C’est pourquoi il est indispensable d’y avoir une filiale avec une équipe technique et une équipe commerciale locales. Notre succès en Europe ne prédit pas que nous allons connaître la même réussite aux États-Unis. Nous ne sommes qu’aux débuts de ce développement.
Comment trouvez-vous les distributeurs dans les différentes zones du monde ? Quels sont vos critères ?
Nous construisons un réseau de distributeurs exclusifs. Nous ne mandatons donc jamais deux distributeurs sur un même marché. Nous en avons un par pays ou groupe de pays proches. Nous sommes très sélectifs. Il faut que ces distributeurs n’aient pas dans leur portefeuille de produits concurrents aux nôtres, qu’ils connaissent parfaitement leur marché et vendent déjà des produits et solutions aux laboratoires d’analyse médicale puisqu’il s’agit de notre clientèle cible. En contrepartie, nous leur donnons une marge importante. Ainsi, nous disposons d’un réseau très complet qui nous permet de distribuer très rapidement et efficacement nos nouveaux produits. Pour nous aider à renforcer notre notoriété et notre réputation dans les différentes régions du monde, nous participons à des congrès et colloques. Pour nous, il est important que nous soyons connus des 300 meilleurs experts mondiaux en virologie et microbiologie. Une fois que ceux-ci sont convaincus par nos produits, la pénétration des marchés est facilitée.

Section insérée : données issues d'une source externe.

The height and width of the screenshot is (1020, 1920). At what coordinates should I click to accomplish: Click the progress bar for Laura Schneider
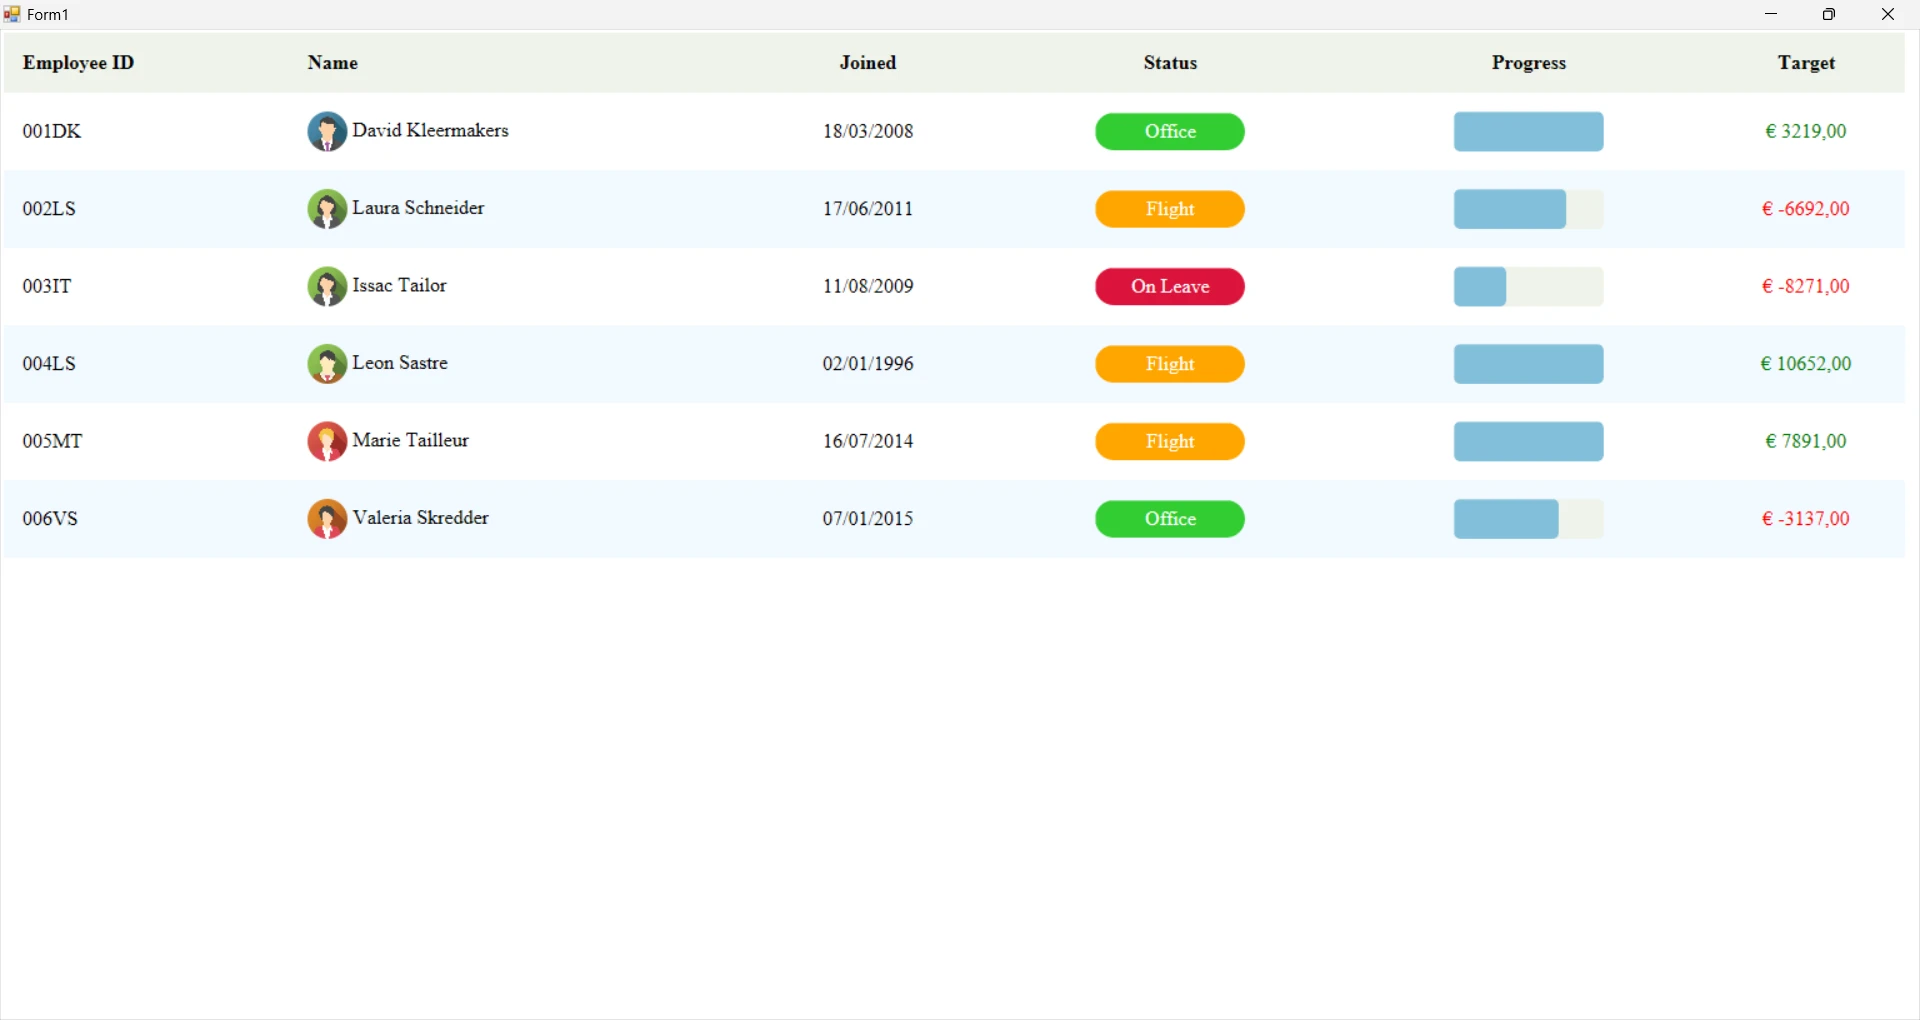[1527, 210]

Pour vous développer, vous avez des recrutements en cours…
Oui, nous avons au moins 10 postes ouverts. Pour les pourvoir, nous communiquons à l’échelle de la Grande Région principalement. Comme il n’est pas aisé de trouver les bonnes personnes, nous apportons un soin particulier à faire évoluer les gens en interne pour les fidéliser. L’importance de constituer et garder une équipe talentueuse stable est l’une des raisons pour lesquelles nous gardons nos bureaux en plein centreville car ce point est très apprécié des équipes. La mémoire des salariés les plus anciens est capitale dans notre domaine. Nous ne voulons rien faire qui risquerait de nous faire perdre certains profils donc nous restons à Belair, notre quartier « historique » qui plaît aux employés, même si c’est effectivement plus cher qu’ailleurs pour héberger une entreprise.
Quelles perspectives et projets avezvous pour l’avenir ?
Chaque trimestre, nous avons de nouveaux produits qui sortent de R&D. Nous faisons une veille permanente sur les opportunités technologiques. Mais surtout, nous venons de finaliser une importante acquisition, qui sera un vrai tremplin pour notre développement futur et qui pérennisera notre croissance, notamment grâce au développement de nouvelles activités dans le domaine du diagnostic par génotypage de maladies infectieuses. Nous sommes en train de passer un cap, avec l’objectif de devenir un fleuron mondial. Nous sommes notamment positionnés sur le créneau très porteur de la détection des mutations de virus et bactéries et nous voulons avoir un portefeuille de produits couvrant au moins 80 % des virus et bactéries existants.